I’m sure “Facebook for WooCommerce” will be fixed promptly. However, over 900,000 online shops use it. If they were all running automatic updates, almost a million shops would be offline right now.
Other WordPress Update Problems
This comes on top of the GADWP fiasco earlier this year, too. In that, ExactMetrics changed the nature of their popular plugin without warning, through an “update”.
Version 6 of the “Google Analytics Dashboard for WP” plugin was “redesigned from the ground up”. However, it removed some popular core features and started charging for others. The plugin got hundreds of one-star reviews overnight, as many switched to solutions that had not abused their trust.
Then there are the inevitable conflicts. With hundreds of thousands of optional WordPress components, it is impossible to test every combination. Some plugins rely on others that may need to be updated first. Others just don’t play well together. On top of that, professional WordPress development sometimes involves bespoke coding. Whilst testing that code with any current plugins is part of the job, it simply can’t be guaranteed to work with all future versions of those plugins.
However, it isn’t just WordPress that needs ongoing maintenance.
All Websites Need Maintenance
Underlying technologies (web servers, programming languages and so on) get updates, too. So all websites will fail without maintenance eventually.
WordPress just needs more maintenance because it provides far more flexibility. Flexibility creates complexity, even if the latter can sometimes be hidden.
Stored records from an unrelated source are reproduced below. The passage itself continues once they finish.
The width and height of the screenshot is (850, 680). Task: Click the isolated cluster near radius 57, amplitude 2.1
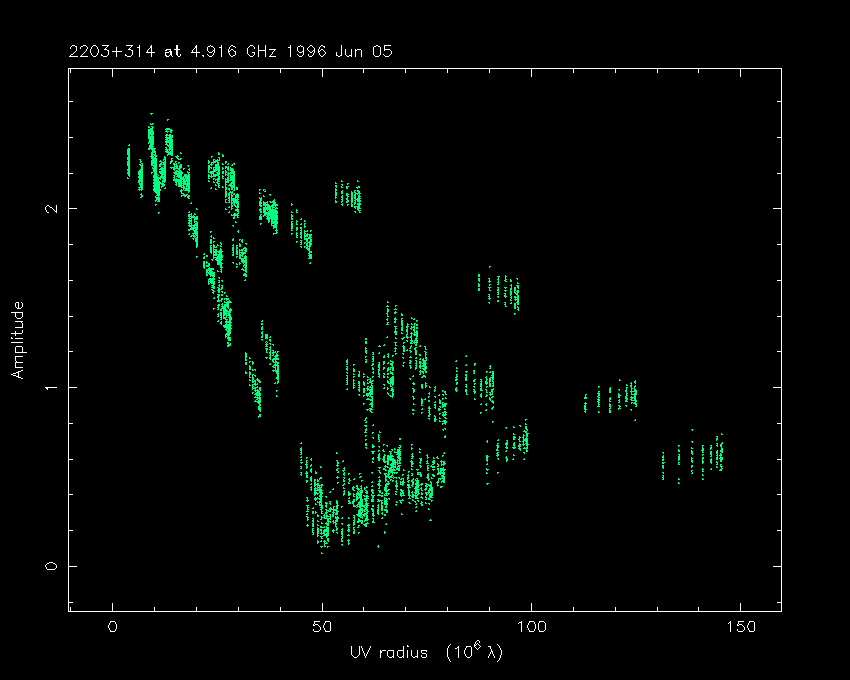[348, 196]
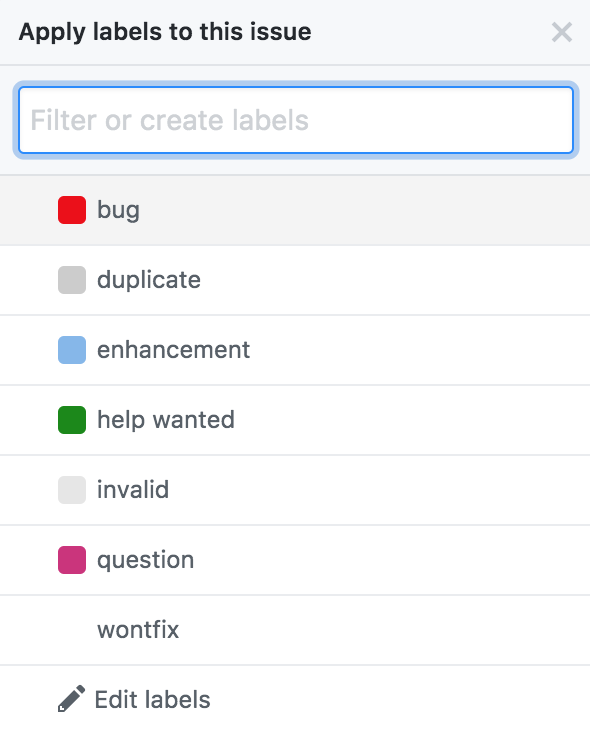Select the red bug color swatch
Image resolution: width=590 pixels, height=730 pixels.
(x=72, y=210)
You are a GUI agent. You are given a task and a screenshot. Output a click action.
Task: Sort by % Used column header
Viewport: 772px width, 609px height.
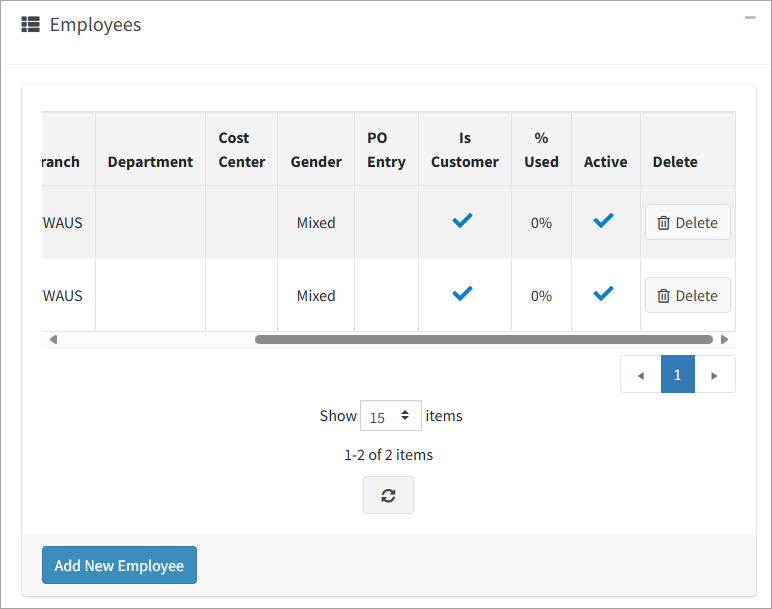(541, 150)
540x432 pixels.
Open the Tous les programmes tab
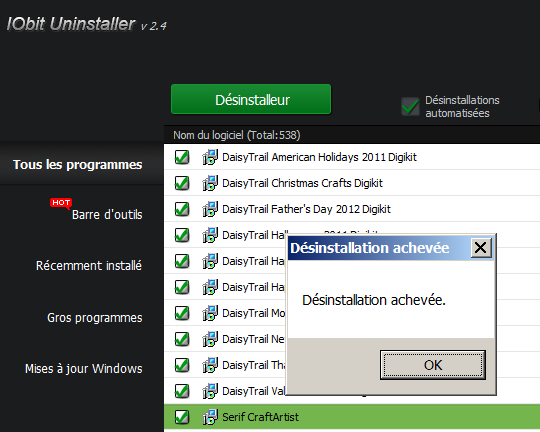point(77,165)
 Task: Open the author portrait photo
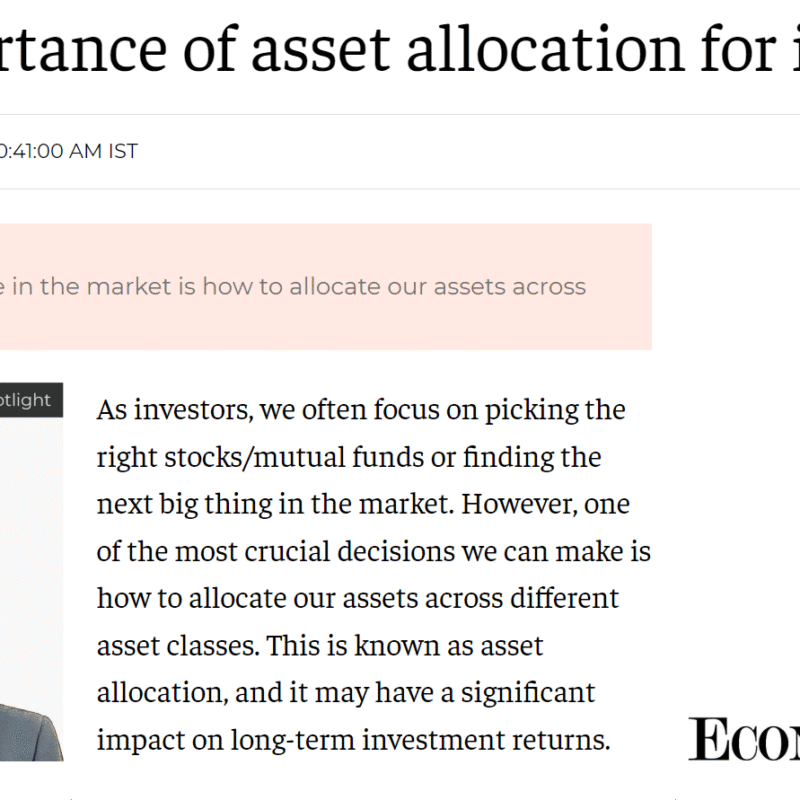point(30,600)
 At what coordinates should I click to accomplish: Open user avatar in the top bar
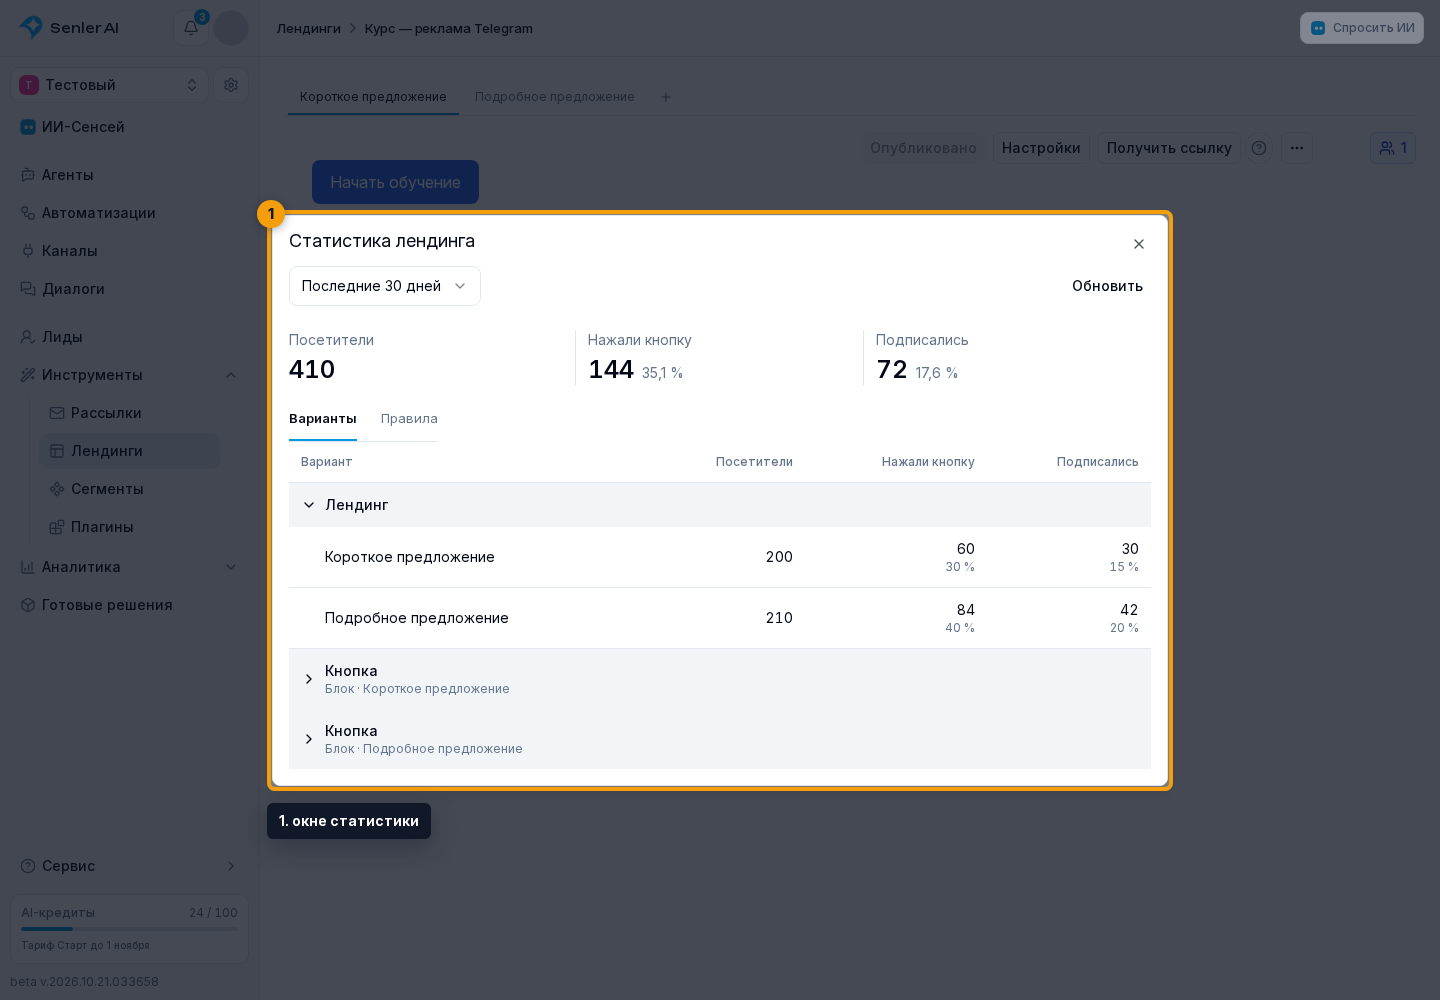(x=231, y=28)
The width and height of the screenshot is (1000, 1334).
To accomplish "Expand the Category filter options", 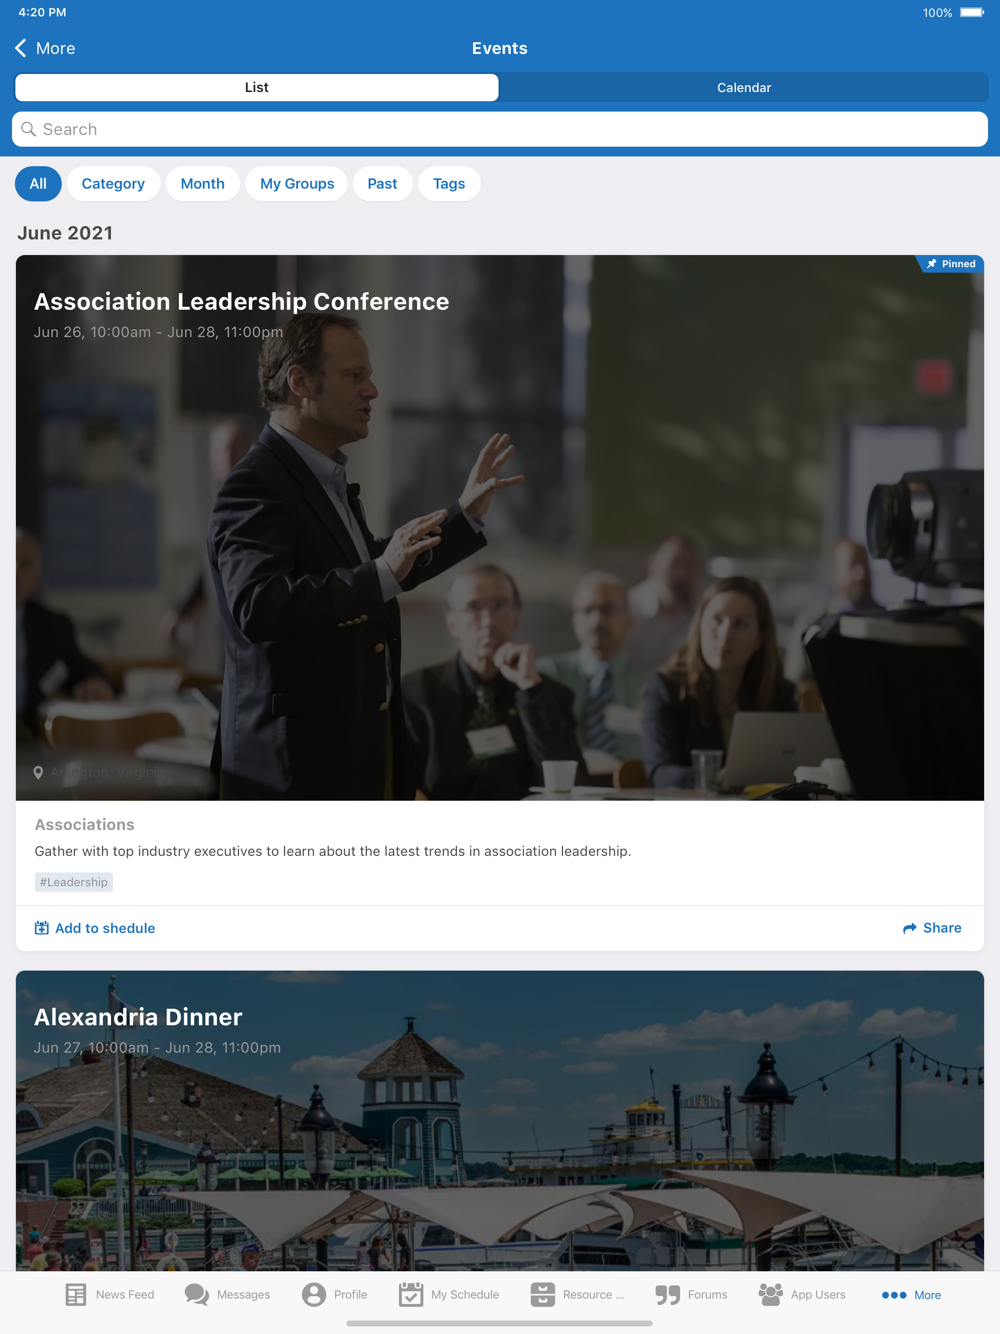I will (113, 184).
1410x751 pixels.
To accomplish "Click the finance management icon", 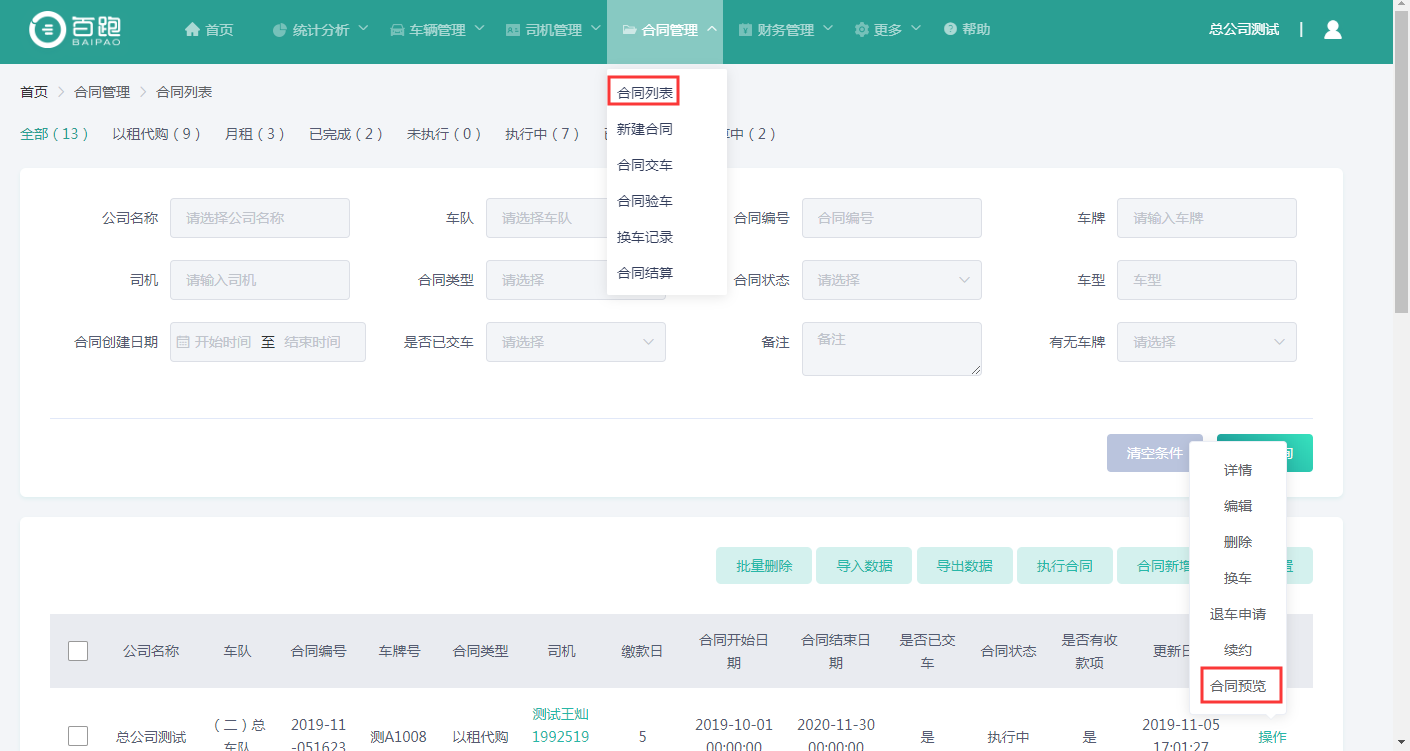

Still, maintaining backwards-compatibility is a basic IT principle. Most systems try to give responsible developers time to catch up. So as long as we’re engaged to do the maintenance, and any licences are kept up to date, there’s no problem. It becomes a problem when site owners try to avoid maintenance.
Websites are marketing vehicles with lots of moving parts under the hood. They work hard to keep you in a marketing race in which the road conditions keep changing. You can’t expect them to keep working without maintenance. Nothing in this world does that.
Do Automatic WordPress Updates Make Sense?
WordPress websites are powerful tools, but outdated software is second only to weak passwords as a hacker exploit. So WordPress needs frequent updates to stay secure. That’s the price of the flexibility it provides.
Sadly, amateurs often ignore this. So insecure WordPress sites are common. Site owners often don’t even know their site has been hacked and is a danger to others.
That’s why version 5.5 of WordPress introduced a feature to enable automatic updates. It hopes to improve security on personal websites run by amateurs. As such, it’s a smart move. However, personal websites don’t risk losses when automated processes break them. Business websites do.